--- Start The records ---

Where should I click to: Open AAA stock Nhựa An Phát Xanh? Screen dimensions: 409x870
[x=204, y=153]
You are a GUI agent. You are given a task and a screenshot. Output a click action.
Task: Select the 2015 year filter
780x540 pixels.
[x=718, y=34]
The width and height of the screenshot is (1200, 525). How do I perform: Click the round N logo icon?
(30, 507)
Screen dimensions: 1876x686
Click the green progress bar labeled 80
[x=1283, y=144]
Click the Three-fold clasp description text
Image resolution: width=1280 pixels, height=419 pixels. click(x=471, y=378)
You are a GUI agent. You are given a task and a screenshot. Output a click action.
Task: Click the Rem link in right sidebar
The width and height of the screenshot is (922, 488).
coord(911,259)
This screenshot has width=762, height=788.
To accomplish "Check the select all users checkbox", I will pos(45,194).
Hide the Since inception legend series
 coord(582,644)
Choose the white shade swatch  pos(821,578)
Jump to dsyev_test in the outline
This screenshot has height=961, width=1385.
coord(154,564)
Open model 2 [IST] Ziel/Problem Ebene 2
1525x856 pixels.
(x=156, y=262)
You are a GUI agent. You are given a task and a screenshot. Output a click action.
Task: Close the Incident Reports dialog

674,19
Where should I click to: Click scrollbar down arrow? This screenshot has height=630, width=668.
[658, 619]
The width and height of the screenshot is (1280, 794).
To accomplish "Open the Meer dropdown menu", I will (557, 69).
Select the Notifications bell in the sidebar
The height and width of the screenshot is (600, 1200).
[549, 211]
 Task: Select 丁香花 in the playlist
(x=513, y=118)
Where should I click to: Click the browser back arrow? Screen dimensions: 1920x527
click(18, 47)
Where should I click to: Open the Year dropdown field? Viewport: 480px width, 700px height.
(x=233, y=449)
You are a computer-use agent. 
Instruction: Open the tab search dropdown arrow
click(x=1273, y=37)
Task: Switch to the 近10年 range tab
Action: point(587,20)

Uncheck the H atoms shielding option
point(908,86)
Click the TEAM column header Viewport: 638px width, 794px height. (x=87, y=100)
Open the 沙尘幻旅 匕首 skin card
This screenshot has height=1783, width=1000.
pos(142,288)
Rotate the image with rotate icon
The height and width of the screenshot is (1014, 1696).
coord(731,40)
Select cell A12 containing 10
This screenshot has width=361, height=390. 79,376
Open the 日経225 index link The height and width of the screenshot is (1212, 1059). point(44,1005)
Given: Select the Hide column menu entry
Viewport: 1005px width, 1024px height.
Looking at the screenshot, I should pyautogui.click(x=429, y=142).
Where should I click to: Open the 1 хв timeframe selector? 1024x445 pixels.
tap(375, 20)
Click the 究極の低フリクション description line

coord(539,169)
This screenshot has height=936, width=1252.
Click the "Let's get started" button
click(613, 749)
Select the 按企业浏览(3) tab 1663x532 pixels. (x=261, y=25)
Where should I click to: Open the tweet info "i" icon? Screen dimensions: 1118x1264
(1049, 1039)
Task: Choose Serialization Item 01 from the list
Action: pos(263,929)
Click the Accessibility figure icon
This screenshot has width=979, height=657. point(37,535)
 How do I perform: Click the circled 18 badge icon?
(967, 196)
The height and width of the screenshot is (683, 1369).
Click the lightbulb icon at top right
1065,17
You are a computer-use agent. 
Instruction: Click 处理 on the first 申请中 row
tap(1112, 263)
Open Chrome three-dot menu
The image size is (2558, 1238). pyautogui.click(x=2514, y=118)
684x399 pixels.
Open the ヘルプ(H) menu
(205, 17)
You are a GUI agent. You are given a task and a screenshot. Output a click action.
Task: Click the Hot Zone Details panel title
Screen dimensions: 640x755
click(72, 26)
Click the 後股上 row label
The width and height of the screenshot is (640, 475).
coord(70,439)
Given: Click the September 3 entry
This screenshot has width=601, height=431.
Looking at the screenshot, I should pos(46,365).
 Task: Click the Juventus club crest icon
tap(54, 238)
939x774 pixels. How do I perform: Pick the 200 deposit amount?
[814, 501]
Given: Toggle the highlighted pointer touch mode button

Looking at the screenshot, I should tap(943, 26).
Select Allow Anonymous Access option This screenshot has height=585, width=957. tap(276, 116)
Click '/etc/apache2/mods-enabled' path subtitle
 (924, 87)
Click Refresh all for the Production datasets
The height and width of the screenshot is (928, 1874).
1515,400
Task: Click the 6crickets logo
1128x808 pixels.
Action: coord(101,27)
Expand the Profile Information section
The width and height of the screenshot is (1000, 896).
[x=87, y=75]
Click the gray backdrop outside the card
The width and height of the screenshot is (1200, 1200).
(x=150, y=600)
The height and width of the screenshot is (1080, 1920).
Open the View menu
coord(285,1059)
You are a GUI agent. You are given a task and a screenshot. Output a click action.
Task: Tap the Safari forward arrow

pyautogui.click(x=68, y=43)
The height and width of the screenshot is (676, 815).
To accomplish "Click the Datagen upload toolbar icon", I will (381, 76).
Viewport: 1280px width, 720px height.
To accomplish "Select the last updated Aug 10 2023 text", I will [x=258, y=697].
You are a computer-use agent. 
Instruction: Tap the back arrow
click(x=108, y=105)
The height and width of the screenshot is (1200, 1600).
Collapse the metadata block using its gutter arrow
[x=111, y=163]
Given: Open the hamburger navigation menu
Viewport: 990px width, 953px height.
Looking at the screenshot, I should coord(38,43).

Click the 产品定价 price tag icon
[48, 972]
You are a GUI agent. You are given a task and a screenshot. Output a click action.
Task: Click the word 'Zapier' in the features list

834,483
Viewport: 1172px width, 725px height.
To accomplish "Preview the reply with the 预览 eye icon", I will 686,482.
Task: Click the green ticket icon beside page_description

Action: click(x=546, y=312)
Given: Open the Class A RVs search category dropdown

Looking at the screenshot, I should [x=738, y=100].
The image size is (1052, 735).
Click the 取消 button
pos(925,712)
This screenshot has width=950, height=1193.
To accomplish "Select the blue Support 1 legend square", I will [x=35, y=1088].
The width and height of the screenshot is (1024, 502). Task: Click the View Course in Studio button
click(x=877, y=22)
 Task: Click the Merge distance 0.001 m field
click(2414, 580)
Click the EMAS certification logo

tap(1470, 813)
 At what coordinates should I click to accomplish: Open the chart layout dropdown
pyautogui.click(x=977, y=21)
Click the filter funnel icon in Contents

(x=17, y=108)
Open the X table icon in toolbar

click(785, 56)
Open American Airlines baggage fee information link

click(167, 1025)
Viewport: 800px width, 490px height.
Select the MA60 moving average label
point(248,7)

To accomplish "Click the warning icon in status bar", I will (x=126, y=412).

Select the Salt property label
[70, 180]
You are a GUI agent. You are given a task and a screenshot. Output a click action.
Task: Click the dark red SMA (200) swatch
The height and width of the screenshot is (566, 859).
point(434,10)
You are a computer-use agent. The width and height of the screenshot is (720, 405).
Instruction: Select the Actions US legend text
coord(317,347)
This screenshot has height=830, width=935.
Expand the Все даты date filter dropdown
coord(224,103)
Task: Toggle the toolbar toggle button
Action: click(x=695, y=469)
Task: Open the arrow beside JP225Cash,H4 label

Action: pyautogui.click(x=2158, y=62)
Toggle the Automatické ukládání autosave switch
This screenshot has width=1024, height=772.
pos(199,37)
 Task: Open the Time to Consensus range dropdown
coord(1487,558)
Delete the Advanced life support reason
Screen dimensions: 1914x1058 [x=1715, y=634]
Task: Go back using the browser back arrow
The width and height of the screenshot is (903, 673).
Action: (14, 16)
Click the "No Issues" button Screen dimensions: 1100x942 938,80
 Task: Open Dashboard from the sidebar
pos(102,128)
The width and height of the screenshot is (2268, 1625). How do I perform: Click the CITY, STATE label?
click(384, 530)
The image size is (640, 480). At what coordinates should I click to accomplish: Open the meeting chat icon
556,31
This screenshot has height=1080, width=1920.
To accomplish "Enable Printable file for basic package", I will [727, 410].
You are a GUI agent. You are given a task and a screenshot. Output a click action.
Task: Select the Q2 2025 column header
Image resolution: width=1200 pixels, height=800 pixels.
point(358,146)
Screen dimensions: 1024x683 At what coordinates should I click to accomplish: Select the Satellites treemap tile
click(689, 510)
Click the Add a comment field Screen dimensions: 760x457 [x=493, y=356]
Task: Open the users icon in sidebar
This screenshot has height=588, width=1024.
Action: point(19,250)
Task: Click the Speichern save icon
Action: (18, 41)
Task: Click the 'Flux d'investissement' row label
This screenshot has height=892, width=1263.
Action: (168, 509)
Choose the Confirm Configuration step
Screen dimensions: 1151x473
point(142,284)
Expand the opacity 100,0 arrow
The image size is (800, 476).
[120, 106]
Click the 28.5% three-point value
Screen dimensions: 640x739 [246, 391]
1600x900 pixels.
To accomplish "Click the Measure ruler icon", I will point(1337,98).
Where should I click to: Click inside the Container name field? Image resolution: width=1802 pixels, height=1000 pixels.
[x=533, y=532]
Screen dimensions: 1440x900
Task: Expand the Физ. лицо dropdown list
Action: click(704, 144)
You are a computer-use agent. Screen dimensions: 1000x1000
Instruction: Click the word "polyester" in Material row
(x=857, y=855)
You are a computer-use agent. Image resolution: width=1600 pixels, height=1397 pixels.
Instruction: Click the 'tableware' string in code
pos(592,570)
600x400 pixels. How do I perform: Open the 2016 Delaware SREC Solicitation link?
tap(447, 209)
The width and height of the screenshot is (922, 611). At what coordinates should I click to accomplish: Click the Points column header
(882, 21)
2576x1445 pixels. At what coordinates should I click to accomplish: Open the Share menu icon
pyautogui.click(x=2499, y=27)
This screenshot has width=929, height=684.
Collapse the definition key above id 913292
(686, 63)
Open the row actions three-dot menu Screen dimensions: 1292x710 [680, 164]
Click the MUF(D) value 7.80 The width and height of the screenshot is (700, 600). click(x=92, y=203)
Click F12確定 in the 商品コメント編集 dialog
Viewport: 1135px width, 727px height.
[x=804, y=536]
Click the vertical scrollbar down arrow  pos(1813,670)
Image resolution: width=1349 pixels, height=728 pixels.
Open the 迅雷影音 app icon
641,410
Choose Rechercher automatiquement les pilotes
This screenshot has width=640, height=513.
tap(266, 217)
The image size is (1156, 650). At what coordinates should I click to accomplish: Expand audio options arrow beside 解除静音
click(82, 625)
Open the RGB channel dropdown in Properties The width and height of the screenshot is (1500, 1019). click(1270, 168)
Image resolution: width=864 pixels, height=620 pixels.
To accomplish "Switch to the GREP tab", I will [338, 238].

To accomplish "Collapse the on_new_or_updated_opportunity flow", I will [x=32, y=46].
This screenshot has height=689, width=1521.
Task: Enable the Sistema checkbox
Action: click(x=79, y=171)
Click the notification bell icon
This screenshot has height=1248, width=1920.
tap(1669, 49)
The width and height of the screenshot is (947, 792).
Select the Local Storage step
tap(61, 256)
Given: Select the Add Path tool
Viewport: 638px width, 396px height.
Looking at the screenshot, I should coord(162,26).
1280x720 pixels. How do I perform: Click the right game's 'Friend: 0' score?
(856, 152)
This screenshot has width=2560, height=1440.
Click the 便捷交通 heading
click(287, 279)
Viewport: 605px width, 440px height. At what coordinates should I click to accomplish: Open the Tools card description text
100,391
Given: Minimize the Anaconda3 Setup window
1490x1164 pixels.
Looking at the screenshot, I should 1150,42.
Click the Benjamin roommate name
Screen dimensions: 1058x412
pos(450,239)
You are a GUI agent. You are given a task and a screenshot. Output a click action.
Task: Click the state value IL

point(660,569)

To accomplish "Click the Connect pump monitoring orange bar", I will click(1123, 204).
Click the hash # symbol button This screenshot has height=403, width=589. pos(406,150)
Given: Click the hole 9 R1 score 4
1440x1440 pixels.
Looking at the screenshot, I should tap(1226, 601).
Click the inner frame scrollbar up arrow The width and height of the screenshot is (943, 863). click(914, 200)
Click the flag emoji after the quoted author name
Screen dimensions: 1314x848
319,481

--- End The records ---

Instructions for the task: Reproduce every line from the start of the records through the line containing "[x=718, y=34]", keeping all other text unchanged but multiplying each coordinate in the answers by 1.8. Round the results to whole numbers, with halves rounded up.

In response:
Where should I click to: Open AAA stock Nhựa An Phát Xanh? Screen dimensions: 409x870
[x=367, y=275]
You are a GUI agent. You are given a task and a screenshot. Output a click action.
Task: Select the 2015 year filter
780x540 pixels.
[x=1292, y=61]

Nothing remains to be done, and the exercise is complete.